• What the task asks: Render every line of the items below as a Markdown table with a Row column for the number and a Line column for the text, leaving out blank lines and the pictures.

• The input:

####################

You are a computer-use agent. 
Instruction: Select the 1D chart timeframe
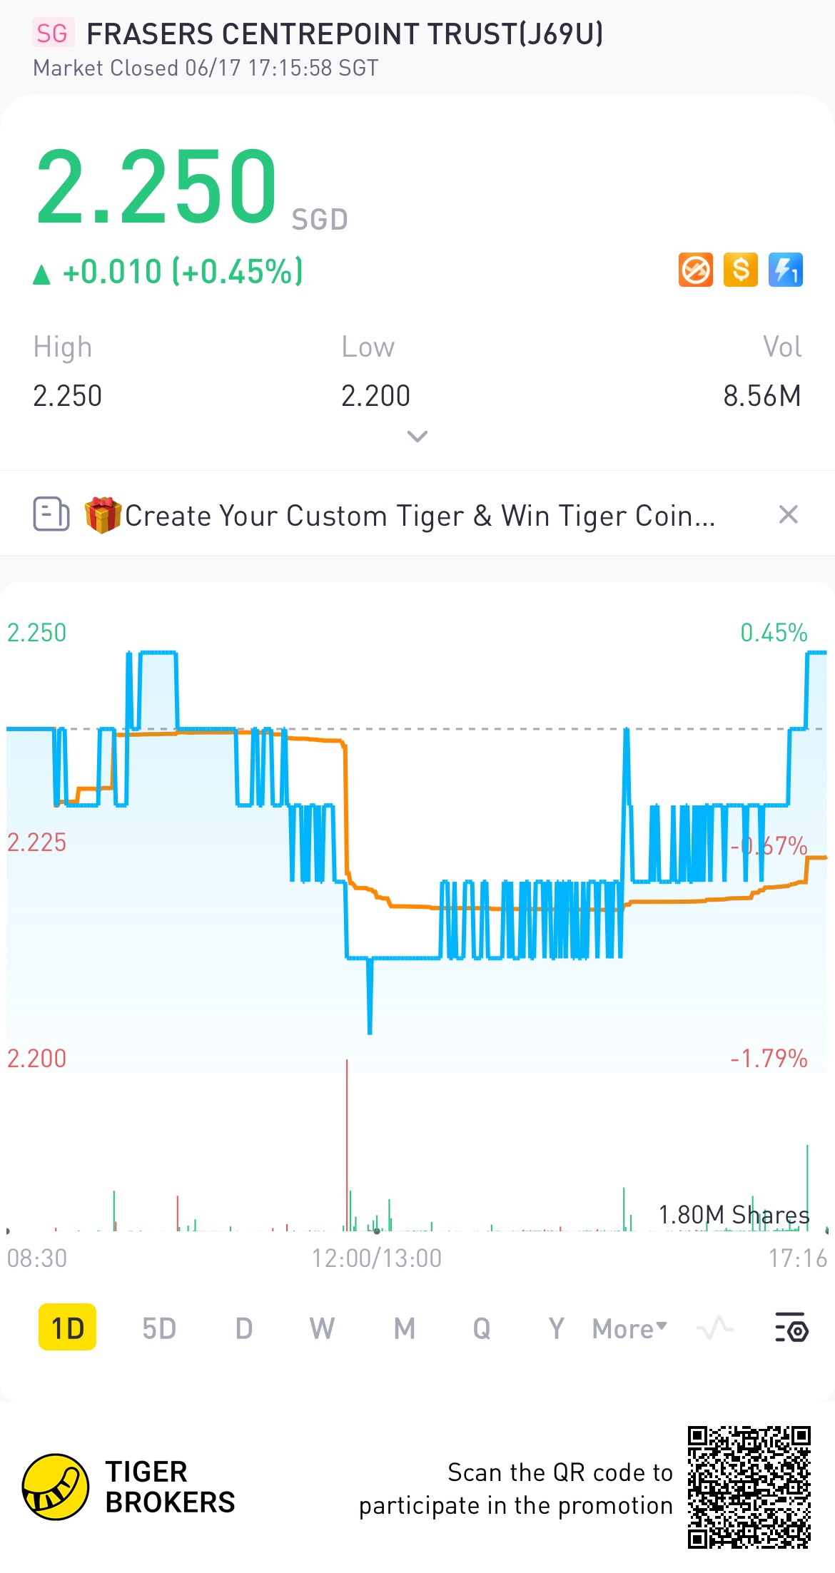coord(67,1328)
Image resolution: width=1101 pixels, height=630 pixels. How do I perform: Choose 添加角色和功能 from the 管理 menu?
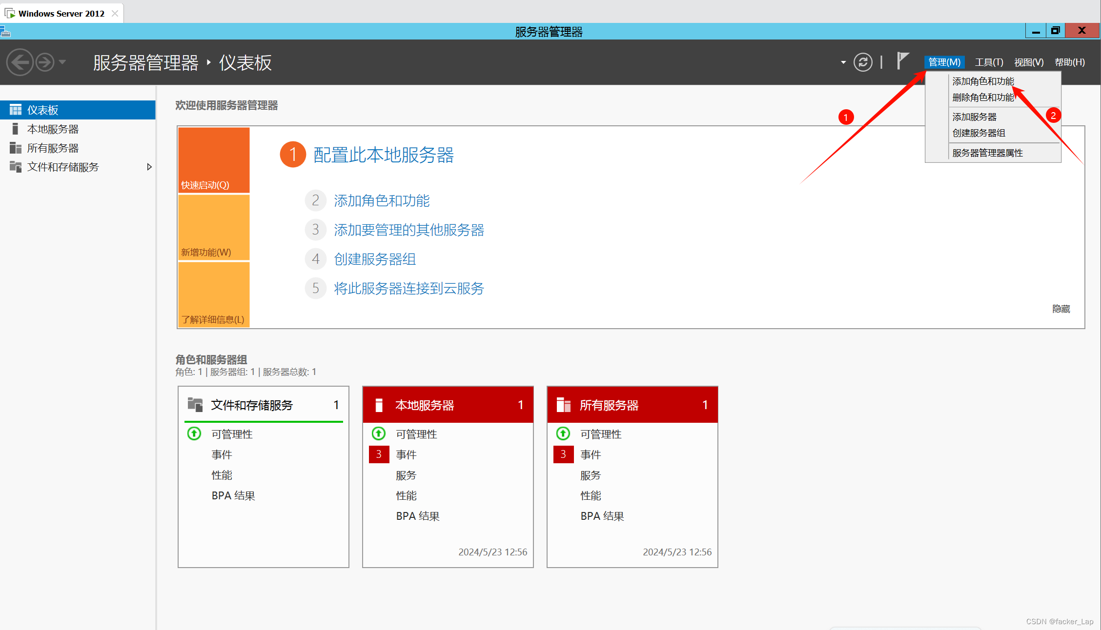[983, 81]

####################

• Task response:
| Row | Line |
|---|---|
| 1 | You are a computer-use agent.  |
| 2 | Instruction: Select the 1D chart timeframe |
| 3 | coord(67,1328) |
| 4 | Image resolution: width=1101 pixels, height=630 pixels. How do I perform: Choose 添加角色和功能 from the 管理 menu? |
| 5 | [983, 81] |